- _Task to complete_:
Report each line of the data that contains the string "will".

- _Records shown_:
--- START ---
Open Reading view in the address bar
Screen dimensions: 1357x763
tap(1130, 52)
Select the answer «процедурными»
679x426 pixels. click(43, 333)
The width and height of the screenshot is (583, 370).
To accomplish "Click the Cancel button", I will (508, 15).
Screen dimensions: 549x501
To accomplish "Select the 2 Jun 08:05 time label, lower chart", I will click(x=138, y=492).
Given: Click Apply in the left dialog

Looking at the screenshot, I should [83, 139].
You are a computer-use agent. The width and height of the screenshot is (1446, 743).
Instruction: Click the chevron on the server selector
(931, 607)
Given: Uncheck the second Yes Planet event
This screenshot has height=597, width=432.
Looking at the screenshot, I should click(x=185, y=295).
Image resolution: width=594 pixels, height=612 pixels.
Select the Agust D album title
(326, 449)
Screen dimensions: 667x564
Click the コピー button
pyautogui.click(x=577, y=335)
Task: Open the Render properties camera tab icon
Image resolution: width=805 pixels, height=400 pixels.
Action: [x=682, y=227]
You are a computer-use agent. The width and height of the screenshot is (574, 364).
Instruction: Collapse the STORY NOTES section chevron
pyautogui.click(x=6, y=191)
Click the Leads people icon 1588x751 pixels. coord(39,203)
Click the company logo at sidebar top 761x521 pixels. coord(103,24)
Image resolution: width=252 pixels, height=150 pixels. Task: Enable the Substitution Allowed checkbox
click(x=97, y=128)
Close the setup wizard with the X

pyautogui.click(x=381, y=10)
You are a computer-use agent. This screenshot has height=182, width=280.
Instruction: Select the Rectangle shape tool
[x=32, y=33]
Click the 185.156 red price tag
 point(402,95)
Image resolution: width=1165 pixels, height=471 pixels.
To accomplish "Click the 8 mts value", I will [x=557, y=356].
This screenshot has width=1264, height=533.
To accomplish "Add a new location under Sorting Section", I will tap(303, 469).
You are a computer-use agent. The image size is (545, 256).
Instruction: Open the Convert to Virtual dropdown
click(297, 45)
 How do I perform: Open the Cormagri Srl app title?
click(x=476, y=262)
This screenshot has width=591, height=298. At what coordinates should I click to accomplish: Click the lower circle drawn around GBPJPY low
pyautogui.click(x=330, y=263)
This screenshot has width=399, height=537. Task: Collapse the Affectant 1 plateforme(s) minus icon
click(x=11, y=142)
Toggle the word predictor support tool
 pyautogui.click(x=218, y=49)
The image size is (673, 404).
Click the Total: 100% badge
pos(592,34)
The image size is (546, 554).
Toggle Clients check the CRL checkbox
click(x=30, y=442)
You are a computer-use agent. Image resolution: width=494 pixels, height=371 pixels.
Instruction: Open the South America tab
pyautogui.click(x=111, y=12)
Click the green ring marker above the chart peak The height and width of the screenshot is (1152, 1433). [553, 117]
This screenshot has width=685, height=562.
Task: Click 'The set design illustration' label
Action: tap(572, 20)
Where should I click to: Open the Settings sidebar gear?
--- END ---
- _Solution to the problem_:
To accomplish "Click the Cancel button", I will (508, 15).
To accomplish "Select the 2 Jun 08:05 time label, lower chart", I will click(x=138, y=492).
To accomplish "Click the 8 mts value", I will [x=557, y=356].
To accomplish "Add a new location under Sorting Section", I will tap(303, 469).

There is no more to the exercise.